### What is expected
All of the data is to be restated word for word.
%%
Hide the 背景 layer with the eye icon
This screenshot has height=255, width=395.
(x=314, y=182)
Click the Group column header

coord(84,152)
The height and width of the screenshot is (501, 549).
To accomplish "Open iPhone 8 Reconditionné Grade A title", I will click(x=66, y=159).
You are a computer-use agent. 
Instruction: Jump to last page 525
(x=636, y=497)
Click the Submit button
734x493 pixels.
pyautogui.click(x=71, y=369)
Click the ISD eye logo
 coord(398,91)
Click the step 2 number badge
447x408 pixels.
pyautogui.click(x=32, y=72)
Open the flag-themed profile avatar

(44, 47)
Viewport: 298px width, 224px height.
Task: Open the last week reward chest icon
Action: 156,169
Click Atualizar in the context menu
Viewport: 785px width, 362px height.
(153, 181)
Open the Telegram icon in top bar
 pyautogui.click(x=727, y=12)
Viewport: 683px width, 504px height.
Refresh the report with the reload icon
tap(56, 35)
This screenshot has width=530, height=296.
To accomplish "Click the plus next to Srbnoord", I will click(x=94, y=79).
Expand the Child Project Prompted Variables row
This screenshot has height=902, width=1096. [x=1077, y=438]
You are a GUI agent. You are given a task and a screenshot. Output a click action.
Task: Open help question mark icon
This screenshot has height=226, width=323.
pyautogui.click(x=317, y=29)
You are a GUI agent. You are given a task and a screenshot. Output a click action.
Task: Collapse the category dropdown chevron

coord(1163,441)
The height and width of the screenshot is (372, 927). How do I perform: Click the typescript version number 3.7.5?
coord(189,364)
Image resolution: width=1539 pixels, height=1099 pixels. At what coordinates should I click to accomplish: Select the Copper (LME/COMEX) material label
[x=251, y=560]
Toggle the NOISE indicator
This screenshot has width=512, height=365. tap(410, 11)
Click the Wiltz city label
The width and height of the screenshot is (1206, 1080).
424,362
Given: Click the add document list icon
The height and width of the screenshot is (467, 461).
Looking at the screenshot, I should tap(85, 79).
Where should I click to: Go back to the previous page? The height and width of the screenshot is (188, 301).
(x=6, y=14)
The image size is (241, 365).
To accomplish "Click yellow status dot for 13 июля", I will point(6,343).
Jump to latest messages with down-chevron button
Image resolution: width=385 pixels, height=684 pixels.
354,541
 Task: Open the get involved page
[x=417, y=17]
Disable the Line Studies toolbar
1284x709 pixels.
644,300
%%
### Problem solution
Hide the 背景 layer with the eye icon
This screenshot has height=255, width=395.
(x=314, y=182)
Click the Group column header

coord(84,152)
The height and width of the screenshot is (501, 549).
To accomplish "Open iPhone 8 Reconditionné Grade A title", I will click(x=66, y=159).
You are a computer-use agent. 
Instruction: Jump to last page 525
(x=636, y=497)
Click the Submit button
734x493 pixels.
pyautogui.click(x=71, y=369)
Click the ISD eye logo
 coord(398,91)
Click the step 2 number badge
447x408 pixels.
pyautogui.click(x=32, y=72)
Open the flag-themed profile avatar

(44, 47)
Viewport: 298px width, 224px height.
Task: Open the last week reward chest icon
Action: 156,169
Click Atualizar in the context menu
Viewport: 785px width, 362px height.
(153, 181)
Open the Telegram icon in top bar
 pyautogui.click(x=727, y=12)
Viewport: 683px width, 504px height.
Refresh the report with the reload icon
tap(56, 35)
This screenshot has width=530, height=296.
To accomplish "Click the plus next to Srbnoord", I will click(x=94, y=79).
Expand the Child Project Prompted Variables row
This screenshot has height=902, width=1096. [x=1077, y=438]
You are a GUI agent. You are given a task and a screenshot. Output a click action.
Task: Open help question mark icon
This screenshot has height=226, width=323.
pyautogui.click(x=317, y=29)
You are a GUI agent. You are given a task and a screenshot. Output a click action.
Task: Collapse the category dropdown chevron

coord(1163,441)
The height and width of the screenshot is (372, 927). How do I perform: Click the typescript version number 3.7.5?
coord(189,364)
Image resolution: width=1539 pixels, height=1099 pixels. At what coordinates should I click to accomplish: Select the Copper (LME/COMEX) material label
[x=251, y=560]
Toggle the NOISE indicator
This screenshot has width=512, height=365. tap(410, 11)
Click the Wiltz city label
The width and height of the screenshot is (1206, 1080).
424,362
Given: Click the add document list icon
The height and width of the screenshot is (467, 461).
Looking at the screenshot, I should tap(85, 79).
Where should I click to: Go back to the previous page? The height and width of the screenshot is (188, 301).
(x=6, y=14)
The image size is (241, 365).
To accomplish "Click yellow status dot for 13 июля", I will point(6,343).
Jump to latest messages with down-chevron button
Image resolution: width=385 pixels, height=684 pixels.
354,541
 Task: Open the get involved page
[x=417, y=17]
Disable the Line Studies toolbar
1284x709 pixels.
644,300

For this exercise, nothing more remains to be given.